Hey folks. It’s been a bit.
There’s been a couple of things that have happened in the past three months that really gummed up my brain. I’ve been sitting on these for a while, trying to figure out the best way to communicate them and (hopefully) get things moving again. What follows are my best attempts.
In early April, I found out that the comic shop I originally worked for would be closing its doors forever. I had a lot of mixed feelings about that.
I had loved working at that place, and I learned a lot from working there. When my time was done, I left on good terms. I gave them two months notice, and put my heart into setting them up for the days to come. I went over my processes and sales tactics. I was going to go off and “become a writer”, using a long-term contract I had landed as a launching point. That money never came in.
I went into panic mode immediately. When I quit, I didn’t have much in the way of savings - just a promise that things were going to work out. They had not. I started thinking about what my next step would be. I briefly wondered if I could ask for my old job back. After talking with my partner Danica for a while, we dismissed that possibility entirely, for reasons I’ll get to in a bit.

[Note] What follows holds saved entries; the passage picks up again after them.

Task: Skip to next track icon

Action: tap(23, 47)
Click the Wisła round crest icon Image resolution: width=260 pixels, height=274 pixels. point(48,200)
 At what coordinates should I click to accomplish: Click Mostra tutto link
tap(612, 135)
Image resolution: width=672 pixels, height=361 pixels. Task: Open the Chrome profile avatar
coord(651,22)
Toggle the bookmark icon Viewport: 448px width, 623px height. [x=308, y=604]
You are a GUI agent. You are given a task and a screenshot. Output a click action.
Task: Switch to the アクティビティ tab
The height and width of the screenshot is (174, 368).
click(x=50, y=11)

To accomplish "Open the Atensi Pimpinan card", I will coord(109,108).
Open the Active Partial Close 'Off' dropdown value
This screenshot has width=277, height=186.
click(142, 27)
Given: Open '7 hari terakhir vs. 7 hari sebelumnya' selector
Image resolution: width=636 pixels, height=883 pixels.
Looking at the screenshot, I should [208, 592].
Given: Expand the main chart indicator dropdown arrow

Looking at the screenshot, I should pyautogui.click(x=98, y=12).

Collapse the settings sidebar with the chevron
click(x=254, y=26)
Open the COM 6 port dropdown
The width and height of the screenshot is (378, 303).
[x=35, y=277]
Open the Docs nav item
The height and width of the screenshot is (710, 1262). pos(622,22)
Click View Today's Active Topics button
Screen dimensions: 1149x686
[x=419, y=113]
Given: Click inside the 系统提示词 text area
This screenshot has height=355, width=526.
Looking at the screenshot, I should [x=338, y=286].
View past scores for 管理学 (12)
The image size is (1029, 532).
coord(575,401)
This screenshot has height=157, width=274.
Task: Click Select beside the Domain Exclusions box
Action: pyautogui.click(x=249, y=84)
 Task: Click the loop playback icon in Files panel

That said, I knew I missed working in a comic shop. I needed to do something. Danica and I thought we could probably make a go of running a place of our own. We started looking at the logistics and put things in motion. Once it became clear that our shop could easily become a reality, I reached out to one of my old bosses.
On the day I gave my notice, that particular owner said that he wasn’t upset. He said he would have only been mad if I was going across the street to set up “Brandon’s Happy Comic Shop”. I told him right then that if my circumstances changed, and I found myself thinking about opening a store, he would be the first (outside of Danica) to know. So I told him.
After hearing my vague plans, he said two things to me. The first was him as a representative of his business.
“We’ll work together and re-open a third location, and you’ll run it as your own, an equal partner in the business.”
The second, he said as himself: “Don’t listen to me, and open a business yourself without any partners. Partners are a nightmare.”
It was then that I found out about a time I was nearly laid off with the rest of the store’s staff. At one point, the company had three partners, and one had been a drain on the company both financially, and mentally. Things deteriorated to the point where that person was to be bought out - but the price meant that they’d have to get rid of pretty much everyone who worked for them to make the money work out.
Luckily, at the same time, one of their other employees had come into some money after a relative had passed, and inquired about purchasing their third location. This set things back to level. I continued to have the job I never knew I had lost.
“Having partners just makes things harder,” he told me.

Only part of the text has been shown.